2. Die moderne Papiergeldschöpfung beginnt.
3. Der römisch-rechtliche Eigentumsbegriff wird institutionalisiert und damit ein Eigentumsrecht, das absolut und vollständig dem ökonomischen Willen untergeordnet ist.
Napoleons Truppen wurden, nachdem sie Europa zunächst unterworfen hatten, nach und nach und jedenfalls mittel- bis langfristig wieder vertrieben. Aber eines ließen sie zurück: Das Besatzungsrecht, den „Code Napoleon“, der zunächst nur in Europa, dann aber per Kolonialisierung und kultureller Vorherrschaft zum Vorbild für alle bürgerlichen Gesetzbücher in der ganzen Welt wurde und in dessen Artikel 544 steht: „Das Eigentum ist das unbeschränkte Recht zur Nutzung und zur Verfügung über die Dinge.“ Dieser römisch-rechtliche Eigentumsbegriff des „Dominiums“, der dem jeweiligen Eigentümer den absoluten Herrschaftsanspruch verbürgt, unterscheidet sich fundamental von den bis dahin vor allem in den nicht-lateinischen Ländern vorherrschenden Eigentumskonzeptionen, die auf der Idee des „Patrimoniums“, also der Pflicht zur Pflege des vom Vater geerbten und an die Kinder zu Vererbenden aufbauten. Daß der zweifellos und zurecht als Patriot geltende Goethe Napoleon als den eigentlichen Protagonisten einer neuen Zeit betrachtete, gewinnt vor diesem Hintergrund entweder eine neue oder aber auch überhaupt erst eine Bedeutung.
Nach meiner Kenntnis wird zwar das Auftreten der o.g. Phänomene erkannt, im Allgemeinen aber die Gleichzeitigkeit nicht oder nur wenig thematisiert und vor allem darauf verzichtet, die Möglichkeit einer kausalen Verkettung in Betracht zu ziehen. Weil aber möglicherweise nicht allein die Erfindung der Dampfmaschine den Industrialisierungsprozeß ausgelöst hat, sondern (auch) die Erfindung einer notwendigen Voraussetzung für die Nachfrage nach derselben, nämlich die des modernen Eigentumsrechtes, arbeite ich zu diesem Thema und sehe an dieser Stelle auch die Verknüpfung zur Rechtswissenschaft.

_VORLIEGENDE DATEN:_
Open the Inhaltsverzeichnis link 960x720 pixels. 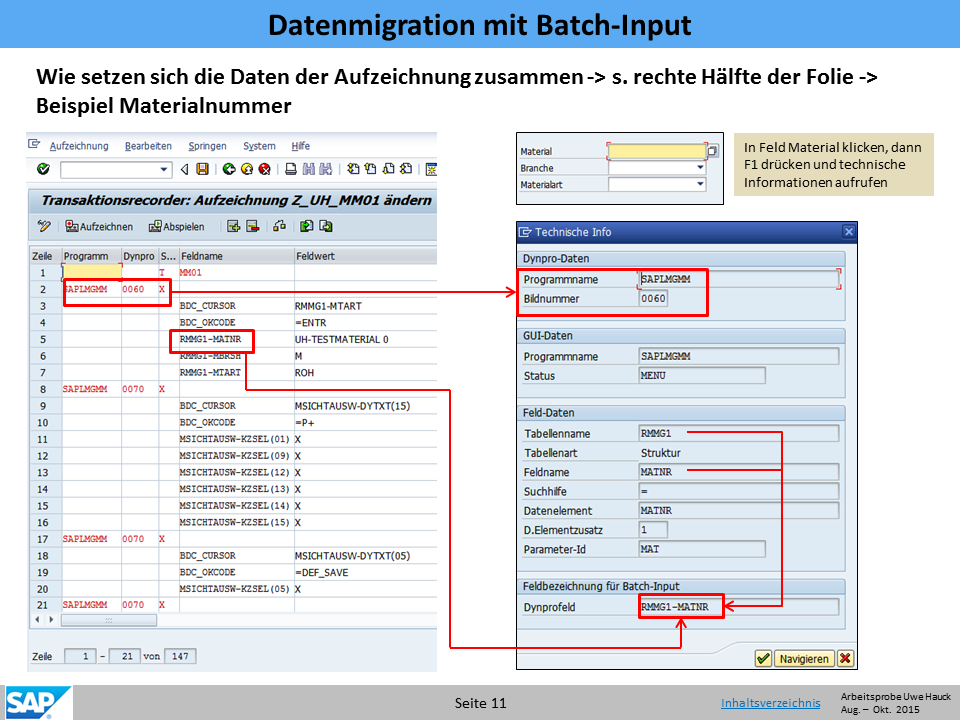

_AUFGABEN:_
1. Stimmen die folgenden Aussagen mit dem Textauszug überein? Antworte jeweils mit Ja oder Nein und zitiere die entscheidenden Worte wörtlich.
(a) Artikel 544 des Code Napoleon bestimmt das Eigentum als unbeschränktes Recht zur Nutzung und Verfügung über die Dinge.
(b) Die Idee des Patrimoniums beruht auf dem absoluten Herrschaftsanspruch des Eigentümers.
(c) Napoleons Truppen blieben dauerhaft in Europa.
2. Mit welcher Begründung wird laut Textauszug zu diesem Thema gearbeitet und eine Verknüpfung zur Rechtswissenschaft gesehen?
3. Beantworte anhand des Textauszugs:
(a) Was beginnt laut Punkt 2?
(b) Welchen Artikel des Code Napoleon zitiert der Text?
(c) Welche Erfindung wird neben dem modernen Eigentumsrecht als möglicher Auslöser des Industrialisierungsprozesses genannt?
Die Daten stammen aus einer anderen Quelle.

_LÖSUNGEN:_
1.
(a) Ja: »Das Eigentum ist das unbeschränkte Recht zur Nutzung und zur Verfügung über die Dinge.«
(b) Nein: »auf der Idee des „Patrimoniums“, also der Pflicht zur Pflege des vom Vater geerbten und an die Kinder zu Vererbenden aufbauten«
(c) Nein: »nach und nach und jedenfalls mittel- bis langfristig wieder vertrieben«

2. Möglicherweise hat nicht allein die Erfindung der Dampfmaschine den Industrialisierungsprozess ausgelöst. Auch die Erfindung des modernen Eigentumsrechtes könnte dazu beigetragen haben, weil sie eine notwendige Voraussetzung für die Nachfrage nach der Dampfmaschine war.

3.
(a) Die moderne Papiergeldschöpfung.
(b) Artikel 544.
(c) Die Erfindung der Dampfmaschine.